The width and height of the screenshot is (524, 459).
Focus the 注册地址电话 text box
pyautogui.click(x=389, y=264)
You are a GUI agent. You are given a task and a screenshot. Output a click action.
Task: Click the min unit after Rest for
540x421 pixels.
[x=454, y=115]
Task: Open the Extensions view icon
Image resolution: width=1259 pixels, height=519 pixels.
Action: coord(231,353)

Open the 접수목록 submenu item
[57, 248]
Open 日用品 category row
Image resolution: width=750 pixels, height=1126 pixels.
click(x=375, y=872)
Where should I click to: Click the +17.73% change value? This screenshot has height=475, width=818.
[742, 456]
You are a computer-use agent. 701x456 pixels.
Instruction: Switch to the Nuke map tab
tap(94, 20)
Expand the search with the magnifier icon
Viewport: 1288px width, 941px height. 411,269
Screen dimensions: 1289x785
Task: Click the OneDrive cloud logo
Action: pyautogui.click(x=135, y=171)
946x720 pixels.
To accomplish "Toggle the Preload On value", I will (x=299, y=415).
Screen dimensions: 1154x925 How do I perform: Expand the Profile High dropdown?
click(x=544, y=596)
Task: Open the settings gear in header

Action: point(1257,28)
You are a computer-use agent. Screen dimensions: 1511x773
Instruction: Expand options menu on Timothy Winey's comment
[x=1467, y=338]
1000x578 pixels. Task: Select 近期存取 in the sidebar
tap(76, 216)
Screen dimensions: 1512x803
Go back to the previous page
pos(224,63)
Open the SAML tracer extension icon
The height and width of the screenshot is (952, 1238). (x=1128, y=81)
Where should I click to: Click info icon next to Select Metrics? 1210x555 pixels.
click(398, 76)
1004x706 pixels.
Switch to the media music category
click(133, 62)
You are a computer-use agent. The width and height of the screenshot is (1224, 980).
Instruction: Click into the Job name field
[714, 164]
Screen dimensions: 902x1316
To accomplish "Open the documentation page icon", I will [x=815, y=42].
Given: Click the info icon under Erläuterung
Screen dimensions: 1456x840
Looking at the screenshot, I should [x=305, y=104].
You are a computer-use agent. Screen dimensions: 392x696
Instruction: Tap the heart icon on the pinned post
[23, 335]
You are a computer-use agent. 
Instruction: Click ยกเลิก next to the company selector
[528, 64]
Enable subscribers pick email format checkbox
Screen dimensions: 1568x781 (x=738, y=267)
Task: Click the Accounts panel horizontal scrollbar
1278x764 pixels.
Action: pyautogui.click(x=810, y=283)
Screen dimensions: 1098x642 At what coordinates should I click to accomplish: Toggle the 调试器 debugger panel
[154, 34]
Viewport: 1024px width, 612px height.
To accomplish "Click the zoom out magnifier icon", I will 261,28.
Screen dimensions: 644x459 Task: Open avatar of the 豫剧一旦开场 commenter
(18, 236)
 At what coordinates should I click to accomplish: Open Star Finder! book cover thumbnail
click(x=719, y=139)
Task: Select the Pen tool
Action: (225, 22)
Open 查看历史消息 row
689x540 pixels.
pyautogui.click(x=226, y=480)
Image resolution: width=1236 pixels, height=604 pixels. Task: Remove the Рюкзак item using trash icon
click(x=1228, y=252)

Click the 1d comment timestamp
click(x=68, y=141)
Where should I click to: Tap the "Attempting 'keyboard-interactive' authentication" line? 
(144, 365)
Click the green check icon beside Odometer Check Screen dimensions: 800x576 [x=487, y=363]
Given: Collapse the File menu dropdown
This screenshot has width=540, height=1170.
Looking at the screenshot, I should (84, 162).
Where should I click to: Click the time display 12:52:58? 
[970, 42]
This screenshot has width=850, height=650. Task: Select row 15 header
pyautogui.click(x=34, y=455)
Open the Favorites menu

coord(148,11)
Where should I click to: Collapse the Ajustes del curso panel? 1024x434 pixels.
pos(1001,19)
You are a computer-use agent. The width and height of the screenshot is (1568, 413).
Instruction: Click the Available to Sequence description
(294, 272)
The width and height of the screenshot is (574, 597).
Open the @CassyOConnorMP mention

» **AIM**
Output the lines above as a JSON array of strings, one string per line, omitting blank lines.

» **TASK RESULT**
[
  "The width and height of the screenshot is (524, 459).",
  "Focus the 注册地址电话 text box",
  "pyautogui.click(x=389, y=264)",
  "You are a GUI agent. You are given a task and a screenshot. Output a click action.",
  "Task: Click the min unit after Rest for",
  "540x421 pixels.",
  "[x=454, y=115]",
  "Task: Open the Extensions view icon",
  "Image resolution: width=1259 pixels, height=519 pixels.",
  "Action: coord(231,353)",
  "Open the 접수목록 submenu item",
  "[57, 248]",
  "Open 日用品 category row",
  "Image resolution: width=750 pixels, height=1126 pixels.",
  "click(x=375, y=872)",
  "Where should I click to: Click the +17.73% change value? This screenshot has height=475, width=818.",
  "[742, 456]",
  "You are a computer-use agent. 701x456 pixels.",
  "Instruction: Switch to the Nuke map tab",
  "tap(94, 20)",
  "Expand the search with the magnifier icon",
  "Viewport: 1288px width, 941px height. 411,269",
  "Screen dimensions: 1289x785",
  "Task: Click the OneDrive cloud logo",
  "Action: pyautogui.click(x=135, y=171)",
  "946x720 pixels.",
  "To accomplish \"Toggle the Preload On value\", I will (x=299, y=415).",
  "Screen dimensions: 1154x925 How do I perform: Expand the Profile High dropdown?",
  "click(x=544, y=596)",
  "Task: Open the settings gear in header",
  "Action: point(1257,28)",
  "You are a computer-use agent. Screen dimensions: 1511x773",
  "Instruction: Expand options menu on Timothy Winey's comment",
  "[x=1467, y=338]",
  "1000x578 pixels. Task: Select 近期存取 in the sidebar",
  "tap(76, 216)",
  "Screen dimensions: 1512x803",
  "Go back to the previous page",
  "pos(224,63)",
  "Open the SAML tracer extension icon",
  "The height and width of the screenshot is (952, 1238). (x=1128, y=81)",
  "Where should I click to: Click info icon next to Select Metrics? 1210x555 pixels.",
  "click(398, 76)",
  "1004x706 pixels.",
  "Switch to the media music category",
  "click(133, 62)",
  "You are a computer-use agent. The width and height of the screenshot is (1224, 980).",
  "Instruction: Click into the Job name field",
  "[714, 164]",
  "Screen dimensions: 902x1316",
  "To accomplish \"Open the documentation page icon\", I will [x=815, y=42].",
  "Given: Click the info icon under Erläuterung",
  "Screen dimensions: 1456x840",
  "Looking at the screenshot, I should [x=305, y=104].",
  "You are a computer-use agent. Screen dimensions: 392x696",
  "Instruction: Tap the heart icon on the pinned post",
  "[23, 335]",
  "You are a computer-use agent. ",
  "Instruction: Click ยกเลิก next to the company selector",
  "[528, 64]",
  "Enable subscribers pick email format checkbox",
  "Screen dimensions: 1568x781 (x=738, y=267)",
  "Task: Click the Accounts panel horizontal scrollbar",
  "1278x764 pixels.",
  "Action: pyautogui.click(x=810, y=283)",
  "Screen dimensions: 1098x642 At what coordinates should I click to accomplish: Toggle the 调试器 debugger panel",
  "[154, 34]",
  "Viewport: 1024px width, 612px height.",
  "To accomplish \"Click the zoom out magnifier icon\", I will 261,28.",
  "Screen dimensions: 644x459 Task: Open avatar of the 豫剧一旦开场 commenter",
  "(18, 236)",
  " At what coordinates should I click to accomplish: Open Star Finder! book cover thumbnail",
  "click(x=719, y=139)",
  "Task: Select the Pen tool",
  "Action: (225, 22)",
  "Open 查看历史消息 row",
  "689x540 pixels.",
  "pyautogui.click(x=226, y=480)",
  "Image resolution: width=1236 pixels, height=604 pixels. Task: Remove the Рюкзак item using trash icon",
  "click(x=1228, y=252)",
  "Click the 1d comment timestamp",
  "click(x=68, y=141)",
  "Where should I click to: Tap the \"Attempting 'keyboard-interactive' authentication\" line? ",
  "(144, 365)",
  "Click the green check icon beside Odometer Check Screen dimensions: 800x576 [x=487, y=363]",
  "Given: Collapse the File menu dropdown",
  "This screenshot has width=540, height=1170.",
  "Looking at the screenshot, I should (84, 162).",
  "Where should I click to: Click the time display 12:52:58? ",
  "[970, 42]",
  "This screenshot has width=850, height=650. Task: Select row 15 header",
  "pyautogui.click(x=34, y=455)",
  "Open the Favorites menu",
  "coord(148,11)",
  "Where should I click to: Collapse the Ajustes del curso panel? 1024x434 pixels.",
  "pos(1001,19)",
  "You are a computer-use agent. The width and height of the screenshot is (1568, 413).",
  "Instruction: Click the Available to Sequence description",
  "(294, 272)",
  "The width and height of the screenshot is (574, 597).",
  "Open the @CassyOConnorMP mention"
]